At 520 pages (and huge pages at that), this book has so much to offer by way of insights into and information about making the Harry Potter films. That being said, a second book of equal size and measure could undoubtedly be made without any overlapping information. Mind you, this is not a flaw of Page to Screen, just a request for a second volume :). My one small gripe with this book is that many times a prop or costume will be mentioned or discussed in the main body of the text without an accompanying picture. This is irksome when I want to look at the details being talked about rather than try to remember them.

With all of this being said, I can confidently recommend this book to any fan of the series, and even film making in general. I will be returning to this book for years to come.

16 of 16 people found the following review helpful.
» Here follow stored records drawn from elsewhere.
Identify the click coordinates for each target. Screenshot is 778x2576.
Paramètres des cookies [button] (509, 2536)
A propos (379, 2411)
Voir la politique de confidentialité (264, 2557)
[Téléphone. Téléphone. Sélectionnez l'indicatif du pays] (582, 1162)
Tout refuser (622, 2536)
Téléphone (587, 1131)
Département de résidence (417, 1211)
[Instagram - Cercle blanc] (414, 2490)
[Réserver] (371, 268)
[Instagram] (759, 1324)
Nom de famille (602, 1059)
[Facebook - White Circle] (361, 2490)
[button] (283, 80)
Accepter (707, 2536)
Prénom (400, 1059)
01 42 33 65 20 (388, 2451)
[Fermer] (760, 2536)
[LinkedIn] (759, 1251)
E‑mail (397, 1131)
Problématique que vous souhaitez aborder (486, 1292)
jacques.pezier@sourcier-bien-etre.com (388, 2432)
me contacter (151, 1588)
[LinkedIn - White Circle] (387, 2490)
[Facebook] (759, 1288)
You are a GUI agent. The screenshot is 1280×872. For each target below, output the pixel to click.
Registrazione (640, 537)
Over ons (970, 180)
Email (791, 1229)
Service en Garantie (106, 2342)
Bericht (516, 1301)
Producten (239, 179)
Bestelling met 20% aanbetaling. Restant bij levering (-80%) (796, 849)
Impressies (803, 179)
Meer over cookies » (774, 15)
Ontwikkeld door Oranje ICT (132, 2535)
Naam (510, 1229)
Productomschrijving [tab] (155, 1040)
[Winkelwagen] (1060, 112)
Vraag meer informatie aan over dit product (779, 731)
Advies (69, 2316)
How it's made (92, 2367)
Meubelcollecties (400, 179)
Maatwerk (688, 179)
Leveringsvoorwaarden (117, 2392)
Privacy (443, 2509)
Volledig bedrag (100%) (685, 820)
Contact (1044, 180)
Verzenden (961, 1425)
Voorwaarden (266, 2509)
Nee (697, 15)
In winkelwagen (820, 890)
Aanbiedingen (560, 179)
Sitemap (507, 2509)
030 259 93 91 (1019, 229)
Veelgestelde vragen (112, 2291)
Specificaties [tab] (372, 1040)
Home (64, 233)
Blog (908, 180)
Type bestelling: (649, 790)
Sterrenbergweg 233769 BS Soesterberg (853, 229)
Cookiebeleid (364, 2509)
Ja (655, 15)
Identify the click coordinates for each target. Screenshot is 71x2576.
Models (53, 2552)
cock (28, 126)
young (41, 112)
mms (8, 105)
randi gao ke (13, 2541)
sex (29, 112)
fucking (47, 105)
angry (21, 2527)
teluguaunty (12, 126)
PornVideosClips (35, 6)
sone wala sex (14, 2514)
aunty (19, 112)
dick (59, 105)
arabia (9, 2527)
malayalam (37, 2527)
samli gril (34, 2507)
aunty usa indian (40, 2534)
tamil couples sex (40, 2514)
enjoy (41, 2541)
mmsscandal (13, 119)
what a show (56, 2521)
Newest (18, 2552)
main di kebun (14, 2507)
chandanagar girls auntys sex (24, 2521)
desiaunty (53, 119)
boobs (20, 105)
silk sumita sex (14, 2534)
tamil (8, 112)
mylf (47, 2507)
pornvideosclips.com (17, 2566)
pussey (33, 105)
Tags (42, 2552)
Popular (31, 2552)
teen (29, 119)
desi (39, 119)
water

5Comprehensive & absolutely spectacular.
By Kathleen R. Tappel
For any Harry Potter fan, this is something you must add to your collection. It covers literally every topic under the sun in the making of the movies of Harry Potter, and it is all laid out beautifully in this enormous volume. I am in awe of the sheer amount of content. I read it for about an hour and a half on the day I received it, and I made an incredibly small dent. Though it does not include the props and replicas that "Film Wizardry" has, but this is intended to be more of an encyclopedia; "Page to Screen" goes into depth on topics that its predecessor only touched upon. The price may seem steep, but it's worth every penny.